There are two primary risks that an option controls. One is the risk that the purchaser will not be able to find another buyer at a higher price. The option lets the purchaser tie up the property with little or no cash while he or she hunts for a buyer.
The second risk is the danger that a developer will not be able to buy enough properties for a deal. A friend of mine recently purchased sixty-two parcels of land in order to bulldoze the World War II–era houses and build a shopping center. If five or six people had refused to sell for any price, the entire project would have been impossible.
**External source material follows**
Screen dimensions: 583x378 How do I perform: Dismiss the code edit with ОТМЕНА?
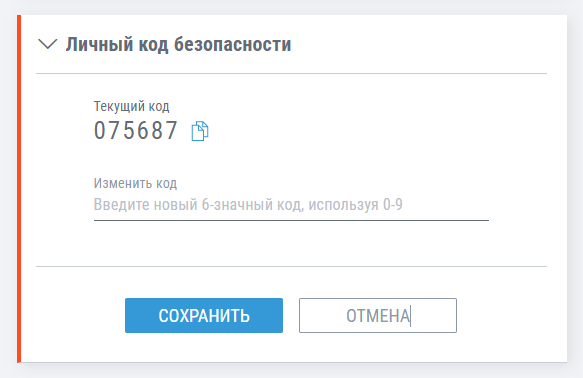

Rather than spend the money to buy fifty-seven parcels and then find out that five other owners had the power to kill his deal, my friend optioned all the properties, one by one. When he knew he had a viable project that could go forward, no matter what some holdouts might decide, my friend closed on all the optioned real estate. If it had been necessary to walk away and abandon the venture, he would have been out the $100,000 or so it cost to buy the options, but no more. That is a lot of money to you or me, but it was small potatoes compared to the potential multimillion dollar profit on the shopping center development.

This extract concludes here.